# Excerpt:

· · · ·

Periodically review high-volume datasets like logs and IoT streams. Determine whether any data can be summarized, aggregated, or down-sampled to maintain the required information density and reduce the physical storage volume.

Critically evaluate the need for backups

Assess the need for backups of data that you can regenerate with minimal effort. Examples of such data include intermediate ETL results, ephemeral caches, and training data that's derived from a stable, permanent source. Retain backups for only the data that is unique or expensive to recreate.

Optimize storage lifecycle management

Automate the storage lifecycle so that when the utility of data declines, the data is moved to an energy-efficient storage class or retired, as appropriate. Use the following techniques.

Select an appropriate Cloud Storage class

Automate the transition of data in Cloud Storage to lower-carbon storage classes based on access frequency by using Object Lifecycle Management.

Use Standard storage for only actively used datasets, such as current production models.
Transition data such as older AI training datasets or less-frequently accessed backups to Nearline or Coldline storage.
For long-term retention, use Archive storage, which is optimized for energy efficiency at scale.

Implement aggressive data lifecycle policies

Define clear, automated time to live (TTL) policies for non-essential data, such as log files, temporary model artifacts, and outdated intermediate results. Use lifecycle rules to automatically delete such data after a defined period.

Mandate resource tagging

Mandate the use of consistent resource tags and labels for all of your Cloud Storage buckets, BigQuery datasets, and persistent disks. Create tags that indicate the data owner, purpose of the data, and the retention period. Use Organization Policy Service constraints to ensure that required tags, such as retention period, are applied to resources. Tags let you automate lifecycle management, create granular FinOps reports, and produce carbon emissions reports.

Right-size and deprovision compute storage

Regularly audit persistent disks that are attached to Compute Engine instances and ensure that the disks aren't over-provisioned. Use snapshots only when they are necessary for backup. Delete old, unused snapshots. For databases, use data retention policies to reduce the size of the underlying persistent disks.

Optimize the storage format

For storage that serves analytics workloads, prefer compressed, columnar formats like Parquet or optimized Avro over row-based formats like JSON or CSV. Columnar storage significantly reduces physical disk-space requirements and improves the read efficiency. This optimization helps to reduce energy consumption for the associated compute and I/O operations.

Optimize regionality and data movement

The physical location and movement of your data affect the consumption of network resources and the energy required for storage. Optimize data regionality by using the following techniques.

· · · ·

Please retype, word for word, the part of the storage guidance above that opens with the words "Automate the transition" and closes with "or Coldline storage.".

# Collected data:
· · · ·

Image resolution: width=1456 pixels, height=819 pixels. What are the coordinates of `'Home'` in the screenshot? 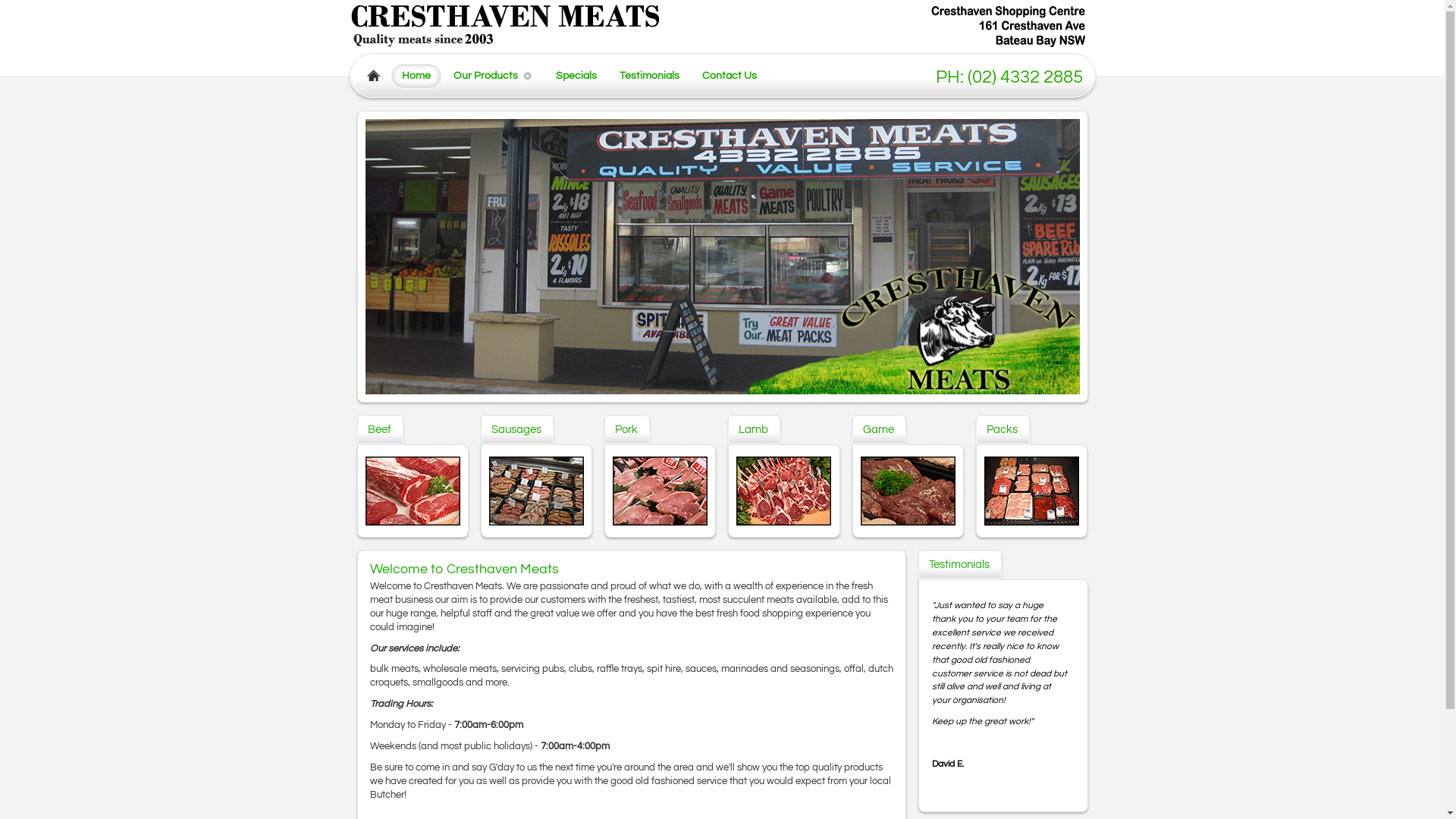 It's located at (416, 75).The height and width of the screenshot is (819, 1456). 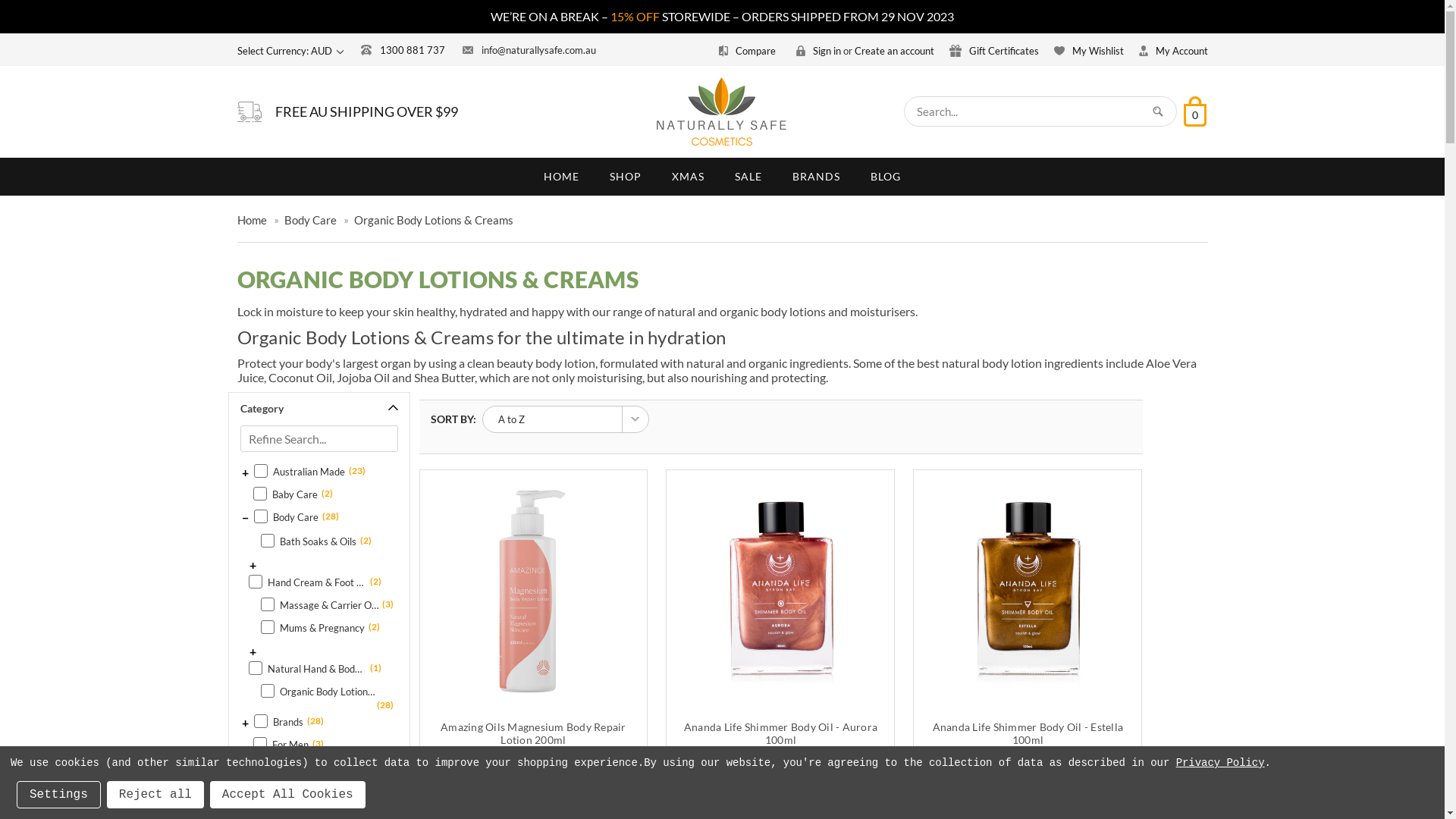 What do you see at coordinates (885, 175) in the screenshot?
I see `'BLOG'` at bounding box center [885, 175].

· · · ·

# Written answer:
Automate the transition of data in Cloud Storage to lower-carbon storage classes based on access frequency by using Object Lifecycle Management.

Use Standard storage for only actively used datasets, such as current production models.
Transition data such as older AI training datasets or less-frequently accessed backups to Nearline or Coldline storage.